For all its faults, Facebook does not lack ambition. The company’s announcement last week that it, along with other members of the newly-formed Libra Association, intends to create a new global digital currency is big news for global finance and the future of money. Even if the project ultimately fails to gain traction, it marks an important step in the ongoing discussion about the role of digital currency and will force national authorities to accelerate their pace of learning on the issue and determine their policy stance.

The case for a global digital currency

While the idea of creating a global currency is not new, most earlier plans (like John Maynard Keynes’ bancor proposal) focused on helping countries settle international accounts rather than facilitating peer-to-peer transactions. The creation of Bitcoin in 2009 represented a step towards achieving the latter goal by introducing a digitally native asset that used cryptography to control the creation of new units and secure a record of transactions on a distributed ledger.

From a global payments perspective, the exciting part about Bitcoin and cryptocurrencies more broadly was that they offered a way to conduct international payments outside of the existing correspondent banking system (though, to be clear, creating an efficient channel for cross-border transactions does not require the use of cryptocurrencies or blockchain, as evidenced by the increasing role of mobile money platforms for sending remittances).

As it stands, cross-border transactions must pass through a series of bilateral correspondent bank relationships before reaching their destination. This process can be particularly costly and inefficient for transactions between smaller countries, since they often pass through a higher number of intermediating banks and require the use of a major currency (like the US dollar, Japanese yen, or euro) to serve as a bridge. This inefficiency is a key reason why conducting remittances remains so costly in many corridors.
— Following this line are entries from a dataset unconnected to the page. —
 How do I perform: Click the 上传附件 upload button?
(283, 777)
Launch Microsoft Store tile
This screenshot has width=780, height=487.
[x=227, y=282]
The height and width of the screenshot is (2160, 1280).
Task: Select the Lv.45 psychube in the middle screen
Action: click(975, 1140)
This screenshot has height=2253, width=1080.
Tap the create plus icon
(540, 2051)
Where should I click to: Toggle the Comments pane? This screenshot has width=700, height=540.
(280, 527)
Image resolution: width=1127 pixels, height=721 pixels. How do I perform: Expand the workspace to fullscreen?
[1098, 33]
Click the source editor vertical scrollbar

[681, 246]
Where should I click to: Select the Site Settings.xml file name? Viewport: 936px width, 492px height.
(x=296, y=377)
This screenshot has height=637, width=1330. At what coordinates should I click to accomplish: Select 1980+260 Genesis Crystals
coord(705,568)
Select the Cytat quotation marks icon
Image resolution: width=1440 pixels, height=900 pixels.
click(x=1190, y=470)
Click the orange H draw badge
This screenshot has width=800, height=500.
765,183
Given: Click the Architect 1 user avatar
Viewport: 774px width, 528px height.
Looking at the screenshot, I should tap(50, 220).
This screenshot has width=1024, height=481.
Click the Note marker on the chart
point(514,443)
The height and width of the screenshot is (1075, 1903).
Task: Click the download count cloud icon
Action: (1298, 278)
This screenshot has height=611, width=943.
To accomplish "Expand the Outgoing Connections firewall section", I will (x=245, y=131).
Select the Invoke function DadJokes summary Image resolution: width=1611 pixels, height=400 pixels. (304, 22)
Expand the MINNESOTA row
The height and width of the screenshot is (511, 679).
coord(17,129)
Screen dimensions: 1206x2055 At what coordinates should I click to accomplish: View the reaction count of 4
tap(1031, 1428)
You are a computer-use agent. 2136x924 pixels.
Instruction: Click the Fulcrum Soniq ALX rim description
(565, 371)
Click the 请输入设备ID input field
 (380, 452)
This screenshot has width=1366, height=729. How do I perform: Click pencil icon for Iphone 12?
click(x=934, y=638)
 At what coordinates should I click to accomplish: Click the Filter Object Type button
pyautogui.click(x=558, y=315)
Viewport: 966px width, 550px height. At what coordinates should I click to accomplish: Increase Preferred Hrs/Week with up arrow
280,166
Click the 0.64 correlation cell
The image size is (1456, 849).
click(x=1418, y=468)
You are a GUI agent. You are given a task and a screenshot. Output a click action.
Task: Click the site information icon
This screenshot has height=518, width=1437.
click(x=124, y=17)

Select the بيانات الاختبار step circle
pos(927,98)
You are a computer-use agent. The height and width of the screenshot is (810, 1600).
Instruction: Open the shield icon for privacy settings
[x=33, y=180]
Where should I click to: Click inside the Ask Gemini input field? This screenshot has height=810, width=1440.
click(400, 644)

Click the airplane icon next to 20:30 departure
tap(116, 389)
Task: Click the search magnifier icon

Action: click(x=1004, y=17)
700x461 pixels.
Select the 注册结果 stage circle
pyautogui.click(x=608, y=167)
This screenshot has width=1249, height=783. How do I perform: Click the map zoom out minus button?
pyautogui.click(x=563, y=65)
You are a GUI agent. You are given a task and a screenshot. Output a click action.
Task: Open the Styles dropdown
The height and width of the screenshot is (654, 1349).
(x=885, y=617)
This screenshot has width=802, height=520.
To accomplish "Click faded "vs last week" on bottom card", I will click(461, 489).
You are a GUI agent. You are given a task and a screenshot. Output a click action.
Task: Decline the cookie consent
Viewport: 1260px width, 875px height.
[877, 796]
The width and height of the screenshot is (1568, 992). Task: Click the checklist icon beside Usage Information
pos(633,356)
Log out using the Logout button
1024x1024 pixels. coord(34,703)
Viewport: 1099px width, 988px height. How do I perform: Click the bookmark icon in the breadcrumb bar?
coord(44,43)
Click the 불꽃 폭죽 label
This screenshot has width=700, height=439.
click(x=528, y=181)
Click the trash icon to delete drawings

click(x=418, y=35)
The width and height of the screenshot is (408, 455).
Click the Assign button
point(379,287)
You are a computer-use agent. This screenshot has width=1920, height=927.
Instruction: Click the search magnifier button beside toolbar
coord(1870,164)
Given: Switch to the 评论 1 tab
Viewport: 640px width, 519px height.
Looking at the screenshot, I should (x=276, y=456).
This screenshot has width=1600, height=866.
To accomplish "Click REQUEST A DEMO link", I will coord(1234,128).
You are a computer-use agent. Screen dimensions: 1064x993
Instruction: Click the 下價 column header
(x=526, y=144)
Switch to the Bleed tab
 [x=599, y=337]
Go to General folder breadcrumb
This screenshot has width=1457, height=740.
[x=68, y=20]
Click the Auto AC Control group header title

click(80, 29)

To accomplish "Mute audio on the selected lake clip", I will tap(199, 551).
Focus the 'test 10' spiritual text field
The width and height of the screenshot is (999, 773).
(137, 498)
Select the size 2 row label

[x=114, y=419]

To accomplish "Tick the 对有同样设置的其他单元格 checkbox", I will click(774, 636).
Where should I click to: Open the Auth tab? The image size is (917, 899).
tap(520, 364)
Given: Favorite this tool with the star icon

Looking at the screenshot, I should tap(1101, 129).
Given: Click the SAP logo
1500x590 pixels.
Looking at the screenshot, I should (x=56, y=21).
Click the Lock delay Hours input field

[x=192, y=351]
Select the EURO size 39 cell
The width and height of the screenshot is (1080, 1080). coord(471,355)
After generating manic levels of excitement earlier this decade (including a near-2,000 percent price spike in 2017), Bitcoin has failed to live up to its promise as a means of exchange for a variety of technical and legal reasons. While the technical barriers—such as excessive volatility, slow transaction speeds, and difficulty scaling—are significant, the more difficult hurdle has been financial regulators’ aversion to payment systems that allow users to mask their identity when conducting transactions, as many cryptocurrencies, including Bitcoin, do.

Despite these challenges, the holy grail for global payments remains the same: to allow people to send money both within and across national borders from their digital devices as easily as they send texts or photos. The creation of a single global payment infrastructure, like the one promised by the Libra Association, would be a step towards meeting this goal.

Why Libra is potentially a big deal

The Libra white paper lays out a grand vision for establishing “a reliable digital currency and infrastructure that together can deliver on the promise of ‘the internet of money.’” The approach draws on the unique properties of cryptocurrencies, while making several design choices intended to resolve the technical limitations faced by Bitcoin. This includes trying to ensure greater stability in the value of Libra by anchoring the currency to a basket of liquid financial assets, using a more flexible consensus protocol to increase transaction throughput, and making the infrastructure easier to govern by relying on a permissioned governance system in which only members of the Libra Association have decision-making authority (the Association now stands at 28 members but is expected to grow to 100 members by the first half of 2020 when Libra is officially launched).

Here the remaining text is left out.